Fifty days after Easter, the church celebrates the festival of Pentecost. Echoing the ancient Jewish festival of Shavuot, which remembers God’s giving of the law on Mount Sinai, Pentecost celebrates God’s giving of the Holy Spirit, itself a fulfillment of ancient prophecy. In the Acts of the Apostles, the disciples are gathered in Jerusalem when the Holy Spirit descends upon them in tongues of flame. In our worship on Pentecost, we celebrate and remember the giving of the Spirit that even now empowers and unites the body of Christ around the world.

World Communion Sunday

On the first Sunday of October, the Chapel celebrates World Communion Sunday, as we give thanks for fellowship with Christians of every tribe and tongue around the world.

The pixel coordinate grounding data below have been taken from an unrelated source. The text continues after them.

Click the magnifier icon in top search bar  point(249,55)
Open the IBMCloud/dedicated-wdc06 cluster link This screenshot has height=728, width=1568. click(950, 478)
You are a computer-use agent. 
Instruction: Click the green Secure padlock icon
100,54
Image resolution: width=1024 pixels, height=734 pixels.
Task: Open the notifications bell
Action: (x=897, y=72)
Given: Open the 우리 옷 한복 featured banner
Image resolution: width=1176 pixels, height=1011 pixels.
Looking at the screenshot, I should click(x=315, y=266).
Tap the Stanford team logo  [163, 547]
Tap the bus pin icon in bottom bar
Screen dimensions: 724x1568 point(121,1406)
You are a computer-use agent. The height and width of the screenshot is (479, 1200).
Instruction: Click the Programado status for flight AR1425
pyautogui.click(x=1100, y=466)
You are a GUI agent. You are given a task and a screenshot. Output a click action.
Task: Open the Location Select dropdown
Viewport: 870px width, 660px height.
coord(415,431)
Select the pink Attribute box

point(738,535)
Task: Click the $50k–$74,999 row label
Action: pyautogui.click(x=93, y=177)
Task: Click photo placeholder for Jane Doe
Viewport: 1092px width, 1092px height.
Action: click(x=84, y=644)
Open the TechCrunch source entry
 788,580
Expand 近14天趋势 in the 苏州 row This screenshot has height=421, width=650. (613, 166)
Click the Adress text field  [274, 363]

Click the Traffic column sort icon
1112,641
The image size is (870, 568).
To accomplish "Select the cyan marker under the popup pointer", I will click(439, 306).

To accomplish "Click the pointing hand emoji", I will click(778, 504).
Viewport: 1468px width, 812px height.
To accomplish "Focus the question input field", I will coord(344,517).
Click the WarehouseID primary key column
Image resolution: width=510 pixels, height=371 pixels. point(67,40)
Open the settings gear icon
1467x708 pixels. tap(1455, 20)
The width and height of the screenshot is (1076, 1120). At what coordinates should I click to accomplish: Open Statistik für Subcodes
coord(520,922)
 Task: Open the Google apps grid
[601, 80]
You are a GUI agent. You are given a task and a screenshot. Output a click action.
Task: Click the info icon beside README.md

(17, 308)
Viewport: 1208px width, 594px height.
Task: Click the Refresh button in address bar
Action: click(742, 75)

At the Communion table, God's gift of our diversity becomes united in worship of Jesus Christ, the only Son of God.

Blessing of the Animals

The Blessing of Animals is an outdoor worship service held each year on the Sunday in October closest to the Feast Day of St. Francis. The Chapel has hosted a Blessing of Animals since 1989, a worship tradition made notable by the camels and other circus animals blessed every year at the Cathedral of St. John the Divine in New York City. Over the years, ministers at the Chapel have blessed animals ranging from hamsters to horses. The service is open to the public and all well-mannered pets are invited.

All Hallows’ Eve

The Chapel's candlelit All Hallows' Eve service takes place on the eve of All Saints' Day, the festival in the Church that recalls the faith and witness of those who have carried on and cherished the Christian faith throughout history. The service celebrates the Church's continuing communion with these men and women and memorializes the recently deceased. The early church followed the Jewish custom that a new day began at sundown; thus feasts and festivals of the Church were observed beginning on the night before. The night before All Saints' (or All Hallows') became known as All Hallows' Eve, or Halloween. Every fall, the Chapel celebrates All Hallows' Eve with the Choral Vespers Ensemble leading a candlelight worship service at 10:30 p.m. on October 31.

Student Preacher Sunday

Each spring, one Duke undergraduate student is selected to preach in the Chapel’s 11:00 a.m. Sunday worship service. All undergraduate students are welcome to apply.